──────── Selected passage ────────

Friday, March 17, 2006

A Good pun is its own re-word!

The other day I saw two people in Safeway, both dressed in a bar code. I walked up to them and said, "Are you two an item?"

There were two ships. One had red paint, one had blue paint. They collided. At last report, the survivors were marooned.

Why is Saudi Arabia free of mental illness? There are nomad people there.

I went to the butchers the other day and I bet him $50 that he couldn't reach the meat off the top shelf. He said, 'no, the steaks are too high.'

When she told me I was average, she was just being mean.

A woman has twins, and gives them up for adoption. One of them goes to a family in Egypt and is named "Amal." The other goes to a family in Spain, they name him "Juan". Years later, Juan sends a picture of himself to his mum. Upon receiving the picture, she tells her husband that she wished she also had a picture of Amal. Her husband responds, "But they are twins. If you've seen Juan, you've seen Amal

A man takes his Rottweiler to the vet and says, "My dog's cross-eyed, is there any thing you can do for him?" "Well," says the vet, "let's have a look at him." So he picks the dog up and examines his eyes. Finally, he says, "I'm going to have to put him down." "What? Because he's cross-eyed?" "No, because he's really heavy."

──────── Data extracts ────────

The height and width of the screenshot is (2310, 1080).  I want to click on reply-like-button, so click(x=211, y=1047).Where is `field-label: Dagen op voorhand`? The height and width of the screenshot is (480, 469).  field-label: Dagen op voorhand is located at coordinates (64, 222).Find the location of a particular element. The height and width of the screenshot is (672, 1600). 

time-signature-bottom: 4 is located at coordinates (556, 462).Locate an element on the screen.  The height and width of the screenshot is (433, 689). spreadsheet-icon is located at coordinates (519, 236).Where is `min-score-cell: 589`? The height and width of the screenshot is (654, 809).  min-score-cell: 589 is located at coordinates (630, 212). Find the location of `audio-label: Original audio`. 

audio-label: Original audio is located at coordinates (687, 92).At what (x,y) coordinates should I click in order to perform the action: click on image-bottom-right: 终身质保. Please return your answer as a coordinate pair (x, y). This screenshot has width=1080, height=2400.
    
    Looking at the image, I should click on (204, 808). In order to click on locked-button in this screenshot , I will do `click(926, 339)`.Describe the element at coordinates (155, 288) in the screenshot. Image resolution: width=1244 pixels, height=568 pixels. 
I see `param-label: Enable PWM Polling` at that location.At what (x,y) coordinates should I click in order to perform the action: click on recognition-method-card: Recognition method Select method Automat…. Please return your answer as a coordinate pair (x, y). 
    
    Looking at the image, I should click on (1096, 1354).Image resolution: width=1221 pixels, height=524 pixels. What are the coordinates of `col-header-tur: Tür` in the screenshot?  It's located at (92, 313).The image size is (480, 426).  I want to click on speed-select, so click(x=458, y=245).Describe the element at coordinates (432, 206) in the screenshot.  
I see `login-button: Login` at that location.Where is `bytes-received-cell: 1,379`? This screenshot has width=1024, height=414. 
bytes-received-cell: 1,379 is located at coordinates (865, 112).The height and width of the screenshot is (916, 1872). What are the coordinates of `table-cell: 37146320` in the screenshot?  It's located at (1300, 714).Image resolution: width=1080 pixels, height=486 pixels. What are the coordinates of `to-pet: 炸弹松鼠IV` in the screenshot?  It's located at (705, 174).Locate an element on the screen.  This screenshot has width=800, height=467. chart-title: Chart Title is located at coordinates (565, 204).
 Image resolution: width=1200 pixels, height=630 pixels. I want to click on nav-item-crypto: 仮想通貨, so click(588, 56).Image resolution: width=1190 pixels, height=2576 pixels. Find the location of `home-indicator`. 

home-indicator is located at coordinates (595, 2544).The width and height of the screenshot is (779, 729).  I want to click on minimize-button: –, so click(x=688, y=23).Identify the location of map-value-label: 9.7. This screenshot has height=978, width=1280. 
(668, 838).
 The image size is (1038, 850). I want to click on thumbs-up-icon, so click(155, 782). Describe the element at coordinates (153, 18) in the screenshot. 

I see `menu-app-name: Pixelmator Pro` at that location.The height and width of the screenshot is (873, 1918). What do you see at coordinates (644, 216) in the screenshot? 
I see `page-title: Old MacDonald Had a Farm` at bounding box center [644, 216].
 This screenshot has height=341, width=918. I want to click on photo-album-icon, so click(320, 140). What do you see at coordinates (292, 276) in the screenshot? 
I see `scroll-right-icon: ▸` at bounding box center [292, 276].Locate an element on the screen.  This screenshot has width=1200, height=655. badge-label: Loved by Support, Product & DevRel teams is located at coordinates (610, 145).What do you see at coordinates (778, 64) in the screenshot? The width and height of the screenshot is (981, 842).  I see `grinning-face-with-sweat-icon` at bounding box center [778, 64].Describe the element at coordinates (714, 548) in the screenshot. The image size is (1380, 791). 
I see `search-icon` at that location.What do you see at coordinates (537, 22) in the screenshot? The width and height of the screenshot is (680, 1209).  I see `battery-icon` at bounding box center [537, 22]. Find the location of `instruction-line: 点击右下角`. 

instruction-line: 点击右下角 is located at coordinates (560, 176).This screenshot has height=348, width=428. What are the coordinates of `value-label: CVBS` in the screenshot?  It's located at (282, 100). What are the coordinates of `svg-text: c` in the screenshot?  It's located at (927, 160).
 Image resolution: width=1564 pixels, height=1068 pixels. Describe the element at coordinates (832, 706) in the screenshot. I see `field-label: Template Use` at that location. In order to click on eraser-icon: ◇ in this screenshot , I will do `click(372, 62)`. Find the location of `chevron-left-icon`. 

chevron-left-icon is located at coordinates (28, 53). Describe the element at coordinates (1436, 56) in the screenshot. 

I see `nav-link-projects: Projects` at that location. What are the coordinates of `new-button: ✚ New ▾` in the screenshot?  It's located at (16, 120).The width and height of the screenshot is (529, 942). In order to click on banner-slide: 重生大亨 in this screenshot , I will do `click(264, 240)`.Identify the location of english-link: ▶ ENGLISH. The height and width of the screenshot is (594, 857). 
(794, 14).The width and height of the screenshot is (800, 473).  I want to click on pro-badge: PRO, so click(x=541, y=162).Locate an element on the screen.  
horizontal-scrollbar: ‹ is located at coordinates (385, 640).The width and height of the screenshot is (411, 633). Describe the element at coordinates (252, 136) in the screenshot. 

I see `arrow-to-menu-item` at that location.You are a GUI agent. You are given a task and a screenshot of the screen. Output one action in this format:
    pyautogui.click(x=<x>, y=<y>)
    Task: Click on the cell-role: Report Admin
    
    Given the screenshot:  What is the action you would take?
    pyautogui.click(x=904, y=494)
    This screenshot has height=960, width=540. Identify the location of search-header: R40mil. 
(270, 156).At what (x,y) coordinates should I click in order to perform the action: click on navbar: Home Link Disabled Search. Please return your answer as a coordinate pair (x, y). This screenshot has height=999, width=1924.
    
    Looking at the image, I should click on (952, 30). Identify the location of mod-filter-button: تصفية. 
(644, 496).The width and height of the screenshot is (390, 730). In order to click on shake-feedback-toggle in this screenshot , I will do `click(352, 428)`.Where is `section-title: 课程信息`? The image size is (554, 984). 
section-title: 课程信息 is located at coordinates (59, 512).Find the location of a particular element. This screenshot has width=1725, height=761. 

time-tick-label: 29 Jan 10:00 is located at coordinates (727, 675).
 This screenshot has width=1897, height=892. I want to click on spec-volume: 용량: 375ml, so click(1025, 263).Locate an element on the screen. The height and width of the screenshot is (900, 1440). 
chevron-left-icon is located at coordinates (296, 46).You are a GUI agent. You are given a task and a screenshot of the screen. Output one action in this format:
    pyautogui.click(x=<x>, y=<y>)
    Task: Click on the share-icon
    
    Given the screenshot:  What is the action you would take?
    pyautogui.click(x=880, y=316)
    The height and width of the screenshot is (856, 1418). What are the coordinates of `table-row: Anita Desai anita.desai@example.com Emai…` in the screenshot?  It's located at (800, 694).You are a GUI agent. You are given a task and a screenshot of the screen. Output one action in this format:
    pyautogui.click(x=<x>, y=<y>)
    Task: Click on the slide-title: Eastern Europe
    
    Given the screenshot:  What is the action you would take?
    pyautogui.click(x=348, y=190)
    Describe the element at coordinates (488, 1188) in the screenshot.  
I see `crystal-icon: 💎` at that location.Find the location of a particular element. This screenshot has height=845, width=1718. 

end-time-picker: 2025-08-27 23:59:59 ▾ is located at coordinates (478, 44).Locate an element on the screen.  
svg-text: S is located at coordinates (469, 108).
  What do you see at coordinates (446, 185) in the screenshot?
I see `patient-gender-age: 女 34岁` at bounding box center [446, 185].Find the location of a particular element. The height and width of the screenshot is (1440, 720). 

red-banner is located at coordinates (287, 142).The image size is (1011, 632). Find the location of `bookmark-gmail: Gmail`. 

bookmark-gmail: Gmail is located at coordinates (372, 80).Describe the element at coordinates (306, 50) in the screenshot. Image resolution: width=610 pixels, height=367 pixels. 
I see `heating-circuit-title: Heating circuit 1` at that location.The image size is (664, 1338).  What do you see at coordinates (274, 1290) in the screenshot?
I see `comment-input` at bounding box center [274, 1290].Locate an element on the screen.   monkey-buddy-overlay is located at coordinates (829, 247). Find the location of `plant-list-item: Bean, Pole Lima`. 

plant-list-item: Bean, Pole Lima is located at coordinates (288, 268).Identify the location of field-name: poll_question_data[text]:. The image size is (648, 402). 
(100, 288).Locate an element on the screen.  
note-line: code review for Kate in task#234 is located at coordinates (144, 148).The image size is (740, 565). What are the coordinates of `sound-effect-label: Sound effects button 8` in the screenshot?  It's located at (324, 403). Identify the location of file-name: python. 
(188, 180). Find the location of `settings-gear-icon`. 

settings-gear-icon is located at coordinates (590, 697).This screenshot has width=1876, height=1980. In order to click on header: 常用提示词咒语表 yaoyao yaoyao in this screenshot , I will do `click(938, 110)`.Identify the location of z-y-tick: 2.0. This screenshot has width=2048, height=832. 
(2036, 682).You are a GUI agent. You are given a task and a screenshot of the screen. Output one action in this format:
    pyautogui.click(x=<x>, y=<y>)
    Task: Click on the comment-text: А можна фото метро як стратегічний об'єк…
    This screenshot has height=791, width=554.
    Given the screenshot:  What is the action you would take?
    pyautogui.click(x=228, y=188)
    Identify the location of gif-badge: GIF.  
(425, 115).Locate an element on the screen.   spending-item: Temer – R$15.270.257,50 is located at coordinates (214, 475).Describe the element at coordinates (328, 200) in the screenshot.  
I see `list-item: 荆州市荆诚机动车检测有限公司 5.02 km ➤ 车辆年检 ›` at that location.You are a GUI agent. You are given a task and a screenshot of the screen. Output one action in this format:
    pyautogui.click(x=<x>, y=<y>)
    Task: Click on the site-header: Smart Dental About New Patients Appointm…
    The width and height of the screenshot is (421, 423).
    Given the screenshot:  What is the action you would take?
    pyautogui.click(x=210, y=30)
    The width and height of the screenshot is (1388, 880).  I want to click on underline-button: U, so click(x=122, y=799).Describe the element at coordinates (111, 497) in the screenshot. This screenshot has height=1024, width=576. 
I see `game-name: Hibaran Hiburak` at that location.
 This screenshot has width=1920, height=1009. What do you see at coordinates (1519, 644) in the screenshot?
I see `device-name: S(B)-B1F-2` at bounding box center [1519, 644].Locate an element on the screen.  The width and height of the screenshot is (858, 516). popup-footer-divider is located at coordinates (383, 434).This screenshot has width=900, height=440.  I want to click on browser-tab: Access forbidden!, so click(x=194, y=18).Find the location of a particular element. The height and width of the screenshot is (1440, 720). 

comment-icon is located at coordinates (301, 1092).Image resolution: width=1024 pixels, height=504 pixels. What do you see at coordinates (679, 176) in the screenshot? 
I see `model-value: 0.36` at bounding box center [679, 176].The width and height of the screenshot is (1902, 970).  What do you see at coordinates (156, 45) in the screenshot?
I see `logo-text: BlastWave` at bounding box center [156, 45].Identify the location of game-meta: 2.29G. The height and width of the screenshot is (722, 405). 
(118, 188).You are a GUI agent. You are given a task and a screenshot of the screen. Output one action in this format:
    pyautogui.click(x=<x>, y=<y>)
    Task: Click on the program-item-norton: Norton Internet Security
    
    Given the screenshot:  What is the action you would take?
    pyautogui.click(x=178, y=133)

────────

■ **Instructions to follow**
Quote the pun post above between "A Good pun is" and "just being mean.", inclusive.

■ **Final answer**
A Good pun is its own re-word!

The other day I saw two people in Safeway, both dressed in a bar code. I walked up to them and said, "Are you two an item?"

There were two ships. One had red paint, one had blue paint. They collided. At last report, the survivors were marooned.

Why is Saudi Arabia free of mental illness? There are nomad people there.

I went to the butchers the other day and I bet him $50 that he couldn't reach the meat off the top shelf. He said, 'no, the steaks are too high.'

When she told me I was average, she was just being mean.